== YOUR TASKS ==
a) In Sunderland's open apology to the Premier League, who scored the 93rd-minute winner at Stamford Bridge?
b) Extend Sunderland's open apology to the Premier League, picking up after its last line.
====== DOCUMENT SECTION ======
Dear Premier League: An Open Apology From Sunderland AFC,
Before the final ball of our first season back is kicked on Sunday afternoon, Sunderland AFC would like to take a moment — with characteristic Wearside humility — to issue a formal apology for the 2025/26 campaign.
In our defence: we didn’t mean to do any of it.
Alan Shearer had us going straight back down; the bookmakers had us as red-hot favourites for relegation, which is generous shorthand for “lads, get the parachute ready”, and yet here we are, ninety minutes from a European spot and having to
confess to the following specific offences.
We are, sincerely, very sorry.
Offence #1: “Opening week disrespect”
On 16 August, the very first weekend of the season, we beat West Ham 3-0 at home.
Robin Roefs kept a clean sheet on his debut. Eliezer Mayenda (he hates Sam Fender) headed in from an Omar Alderete cross, Dan Ballard then arrived at the back post, and Wilson Isidor put the gloss on it in stoppage time.
We accept that the correct etiquette for a promoted side is a polite single-goal defeat; a “good effort, lads” headline, and a quiet sit down at the bottom of the table. Instead we got three points off a top half side and never gave them back.
Sorry, Hammers.
Offence #2: “Aggravated theft at Stamford Bridge”
On 25 October, we travelled to West London and absconded with all three points.
Alejandro Garnacho put Chelsea ahead inside four minutes, at which point the script said we would politely roll over, but Isidor hadn’t read the script and Chemsdine Talbi hadn’t even bought the script as his 93rd minute winner sent Sunderland briefly to second in the Premier League table.
Apologies to Chelsea, who were trying very hard.
Offence #3: “Ruining Roberto De Zerbi’s first day”
To the third Tottenham manager of the season — who’d been in the Spurs dugout for all of a fortnight when we welcomed him to the Stadium of Light on the 12th of April — we are truly sorry.
Nordi Mukiele’s deflected effort on the hour mark won the game 1-0 and tipped Spurs even further into the relegation mire.
Roberto, our regards. You looked very smart in that coat.
Offence #4: “Doing the league double over the Mags”
====== LISTED ENTRIES ======
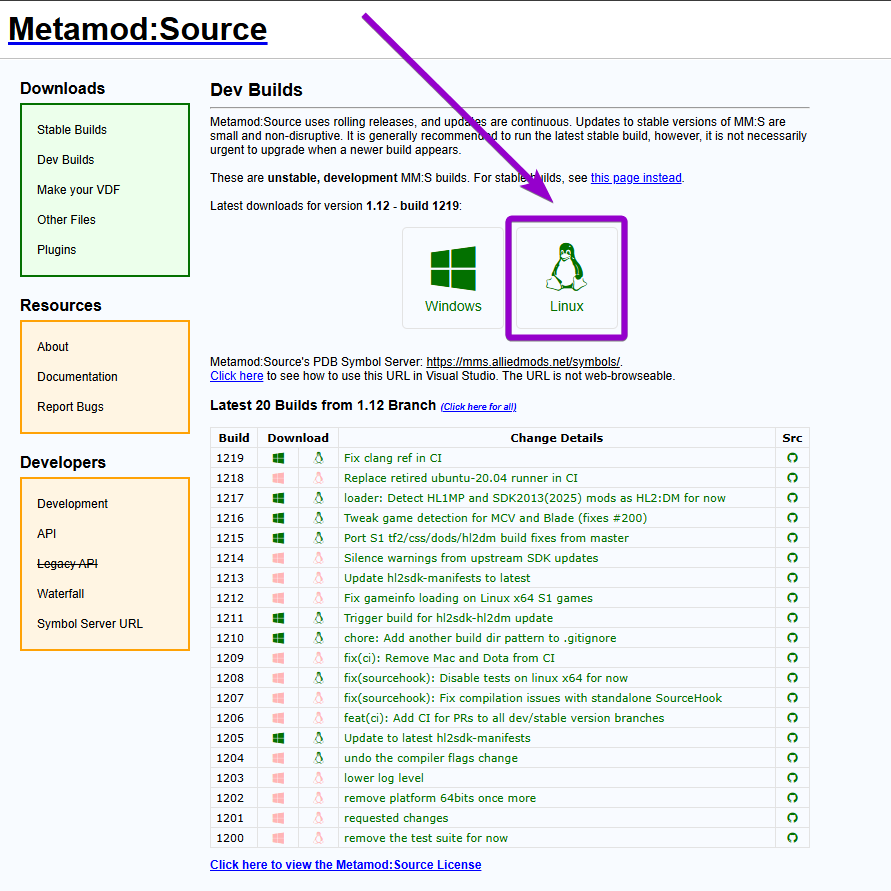
Task: Click the Windows download icon for build 1219
Action: point(278,458)
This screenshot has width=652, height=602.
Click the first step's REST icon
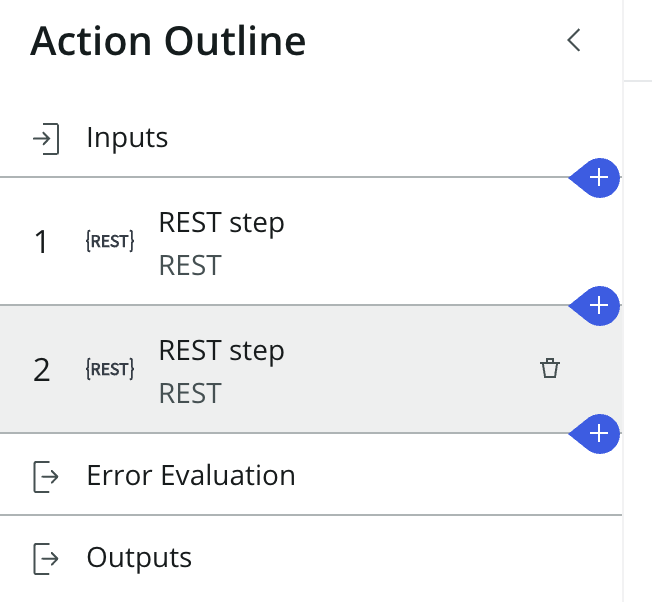[x=110, y=242]
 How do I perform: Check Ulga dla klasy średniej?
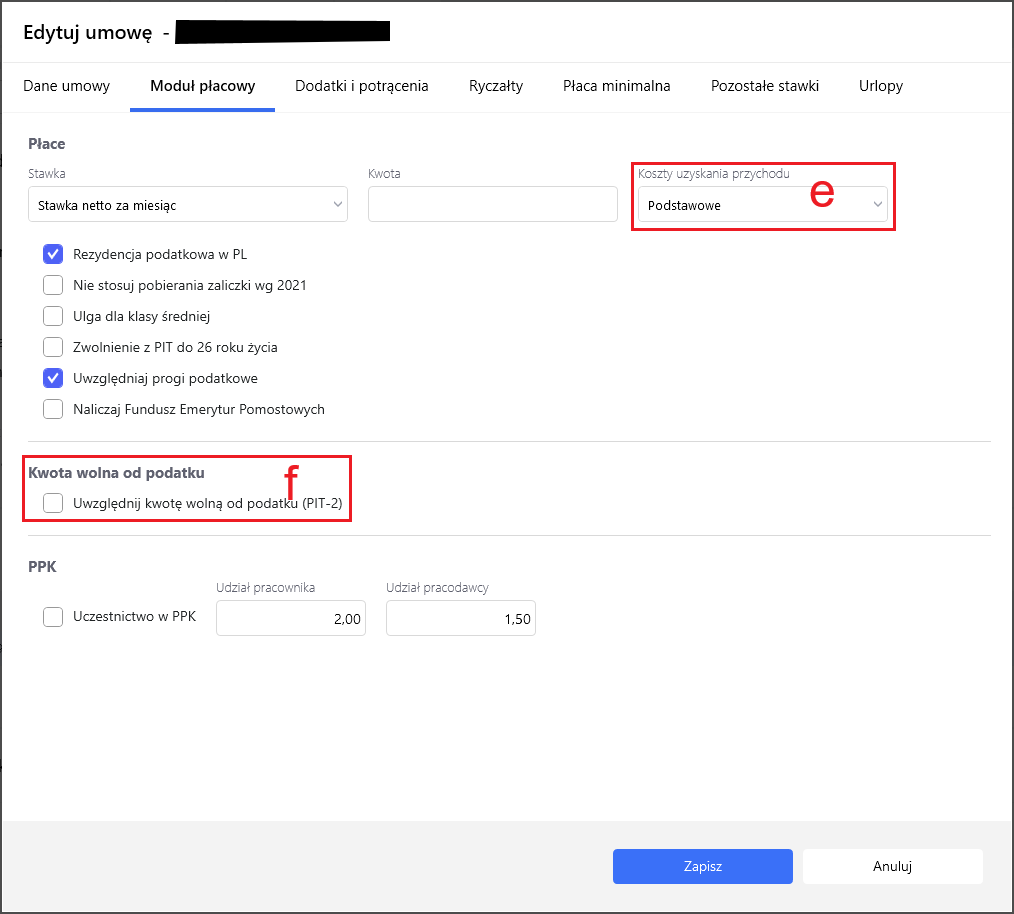[54, 316]
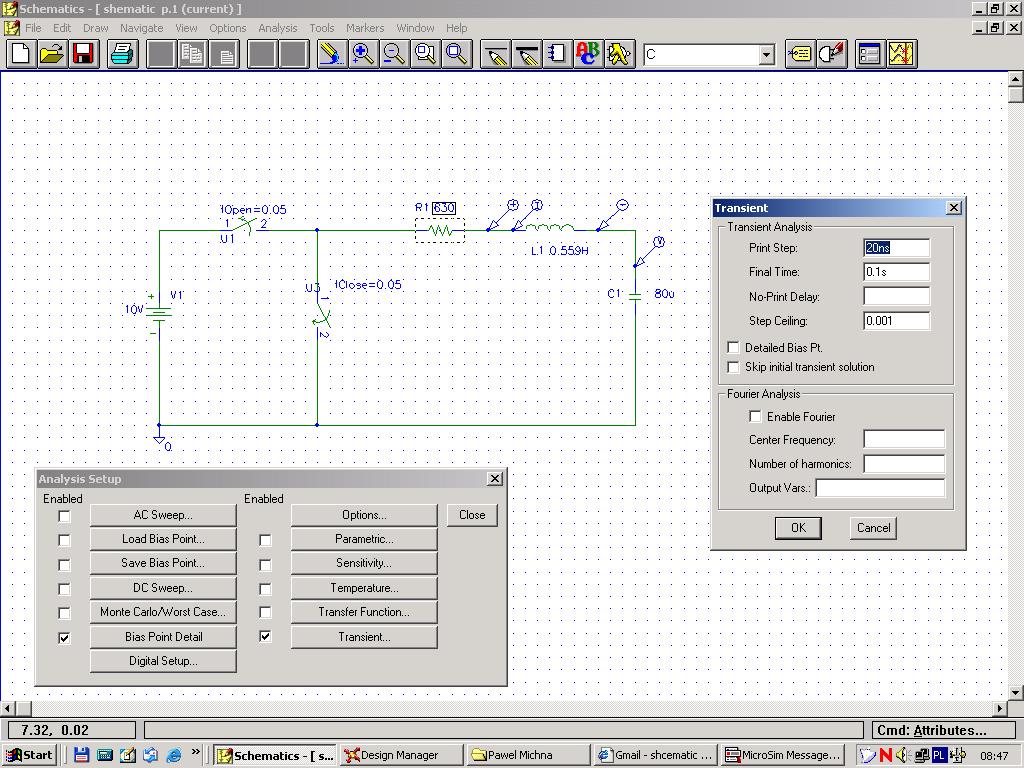Viewport: 1024px width, 768px height.
Task: Open the Markers menu
Action: click(x=365, y=28)
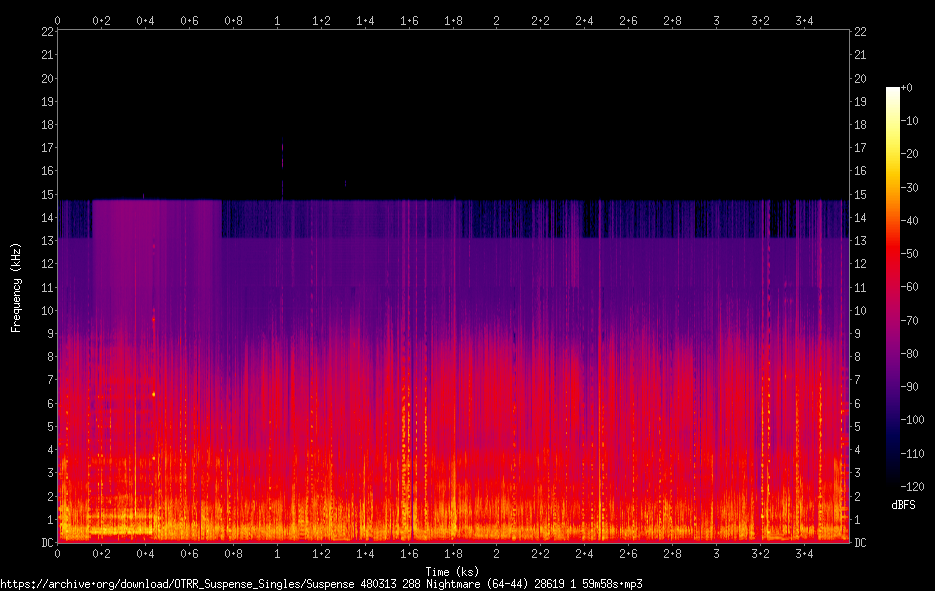Click the 1 ks marker on top axis
This screenshot has height=591, width=935.
pyautogui.click(x=277, y=21)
======
== IN RESPONSE ==
a) Chemsdine Talbi

b)
Two derbies. Two wins. Eleven games unbeaten against Newcastle in the league, the longest run by either side in the history of the fixture.
‘Saint’ Nick Woltemade obligingly put through his own net at the Stadium of Light in December, then Brian Brobbey scored in the ninetieth minute at St James’ Park in March to send 3000 of us scattering across Tyneside like jubilant red and white shrapnel.
We beat them four times in a row at home for the first time in our history. We’re not sorry. We’re not sorry one bit. The only apology we owe Newcastle is for being there at all, which we will not be making.
Offence #5: “Rubbing shoulders with the best”
Up to 11 February, Sunderland AFC were on a very short list of clubs unbeaten at home in Europe’s top five leagues — the other names being Atlético Madrid, Barcelona, Borussia Dortmund, Juventus, Napoli and Paris Saint-Germain.
To the Catalans, the Parisians and the rest: profuse apologies for the company we kept you in. We know our place.
Offence #6: “Making Aston Villa work for it”
On 19 April, we travelled to Villa Park, went one down inside two minutes, were 3-1 behind shortly after the break, dragged ourselves back to 3-3 and then conceded a Tammy Abraham winner in stoppage time.
We accept that the dignified course of action would’ve been a straightforward 3-1 defeat, and we apologise to Villa for stretching this out further than necessary, and to our travelling support for putting them through it.
In closing…
The full charge sheet is too long for a single letter.
We haven’t mentioned the goalless afternoon against Manchester City, or the points we took off Arsenal, or the Stadium of Light becoming the loudest stadium of its kind in the country.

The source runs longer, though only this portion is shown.